On Tuesday, October 11, the U.S. Court of Appeals for the D.C. Circuit issued an important decision involving the Consumer Financial Protection Bureau (“CFPB”). Not only did the Court find that the agency’s structure was unconstitutional, it also ruled that the CFPB violated due process, and is subject to the statutes of limitations embodied in the laws it seeks to enforce. The case is PHH Corp. v. Consumer Financial Protection Bureau, Case No. 15-1177.
Background. In 2014, the CFPB instituted an administrative enforcement against against PHH, a New Jersey-based mortgage lender, alleging violations of the Real Estate Settlement Procedures Act (“RESPA”). The CFPB alleged that despite relying on prior regulatory guidance, which was widespread industry practice, PHH violated Section 8 of RESPA by referring customers to mortgage insurers, who in turn bought reinsurance from one of PHH’s affiliates. In the initial administrative enforcement action, the CFPB found PHH had violated RESPA, and imposed a $6.4 million penalty. PHH appealed the decision to the CFPB Director, Richard Cordray, who upon review, increased the penalty by $103 million (primarily related to extending relief beyond RESPA’s statute of limitations period). PHH then appealed the $109 million final verdict directly to the Court of Appeals for the D.C. Circuit.
In a hundred-page decision, the Court analyzed three questions: (1) whether the CFPB’s structure is constitutional, (2) whether the CFPB properly applied RESPA in finding a violation, and (3) whether the statute of limitations in RESPA applies in administrative actions as well as court proceedings.
Constitutionality of CFPB. In considering whether the CFPB was constitutional, the Court noted that unlike all other federal agencies, there is no real “check” on the CFPB’s power. The CFPB is not administered by a commission, like the Securities and Exchange Commission or the Federal Communications Commission. Instead, only one individual is in charge. And unlike other agencies that feature a single director, the CFPB’s Director can only be removed “for cause.” Thus, the Court severed the statute’s unconstitutional for-cause provision from the remainder of the Dodd-Frank Act. While the decision allows the CFPB to continue its work, it eliminates the Director’s unique independence and subjects him to removal by the President, similar to other federal agencies.

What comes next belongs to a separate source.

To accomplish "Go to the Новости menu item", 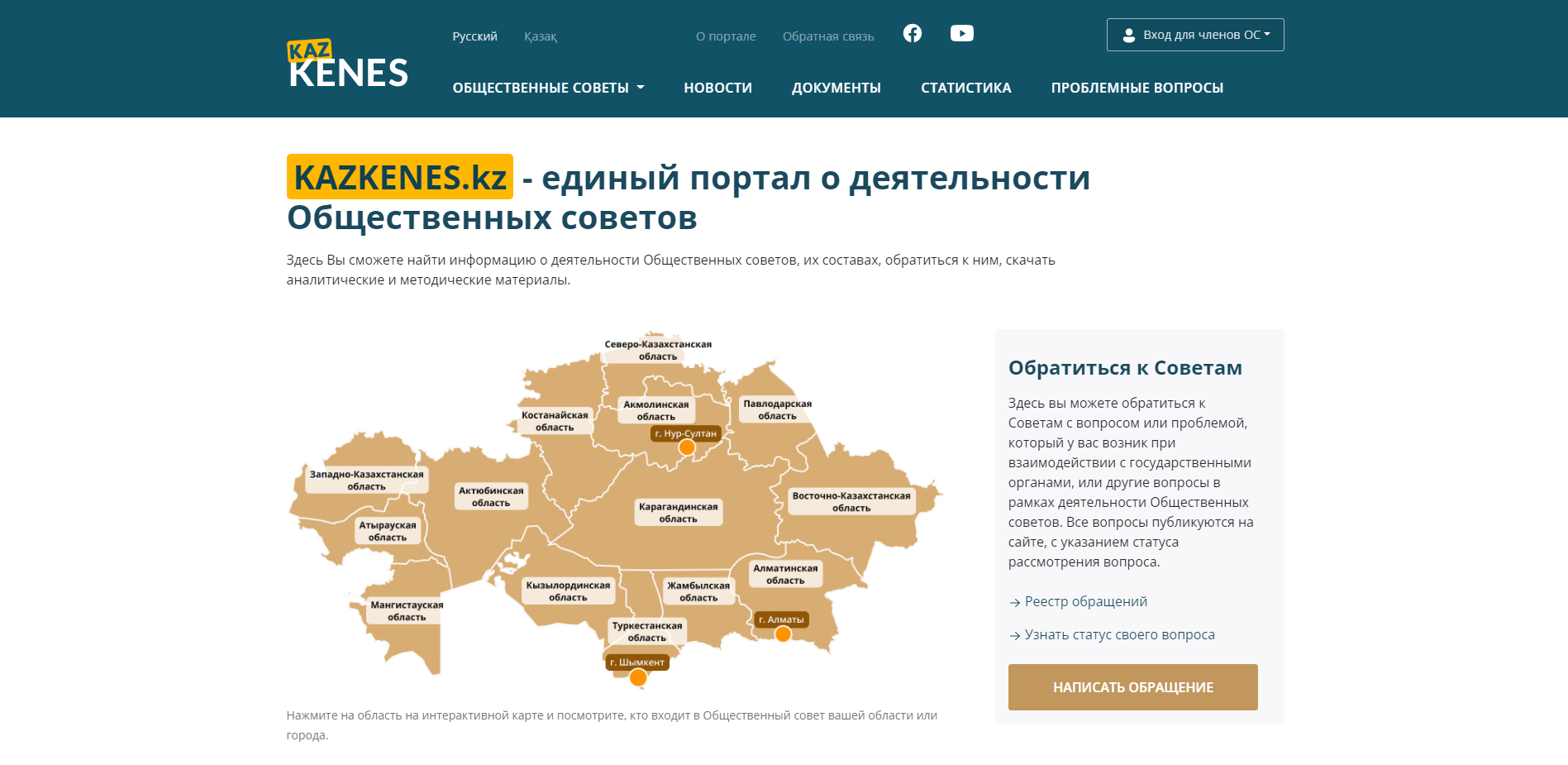I will pyautogui.click(x=717, y=88).
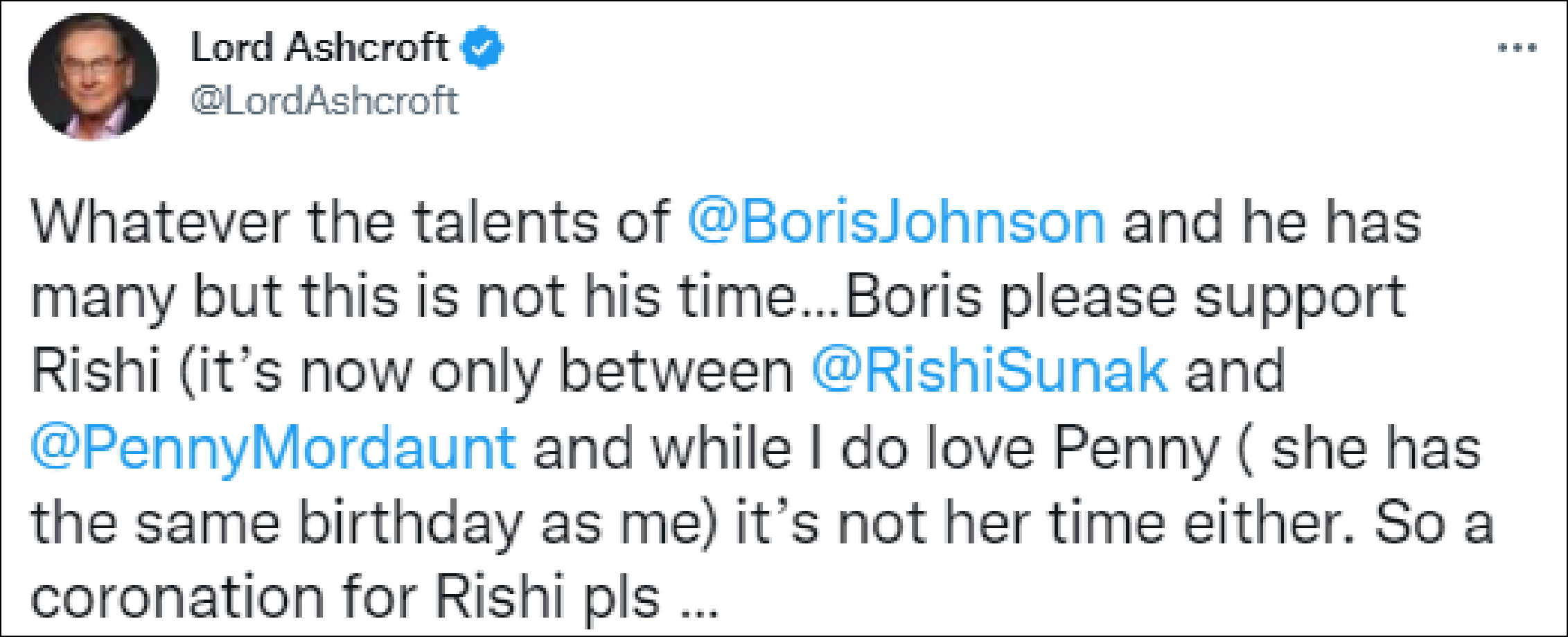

With respect to the other two questions, the Court again agreed with PHH.
CFPB Interpretation Flawed. The Court found that, as PHH argued, Section 8 of RESPA allows captive reinsurance arrangements so long as the amount paid by the mortgage insurer for the reinsurance does not exceed the reasonable market value of the reinsurance, overruling the CFPB’s interpretation. In addition, the Court found that the CFPB incorrectly and retroactively applied its own interpretation of the law to PHH, and had departed from the guidance of the Department of Housing and Urban Development (“HUD”), the agency previously tasked with interpreting RESPA on this issue. Here, rather than publicly changing the prior guidance relied upon by the industry, the CFPB sought to impress its own views through an enforcement action. The Court was highly critical of this practice.
Due Process Thwarted by CFPB’s Enforcement Beyond the Statute of Limitations. Lastly, the CFPB had argued that, under Dodd-Frank, there was no statute of limitations for any CFPB administrative action to enforce any consumer protection law. However, the Court strongly disagreed, and noted that the Dodd-Frank Act incorporates the statutes of limitations in the underlying statutes enforced by the CFPB in administrative proceedings. The Court firmly established the premise that the agency cannot exact more than it could in a court proceeding by ignoring applicable statutes of limitation.
What’s Coming? While this is a landmark decision, its long term impact is far from clear. The CFPB has noted that it is considering options for seeking further review of the Court’s decision, and also cited the need for its continued oversight in order to carry out its enforcement responsibilities as demonstrated by recent actions taken to protect consumers. However, armed with this new decision, companies will have additional bases to challenge CFPB enforcement actions in the future, particularly if the CFPB ignores prior interpretations in order to advance its own agenda or if its actions, like the statute of limitations issue violates due process considerations. This decision also could influence challenges to other agency actions pending in front of the D.C. Circuit Court, including the challenge to the Federal Communications Commission’s order regarding the newest interpretation of the Telephone Consumer Protection Act in ACA International, et al. v. Federal Communications Commission and United States, which is set for oral argument on October 19, 2016.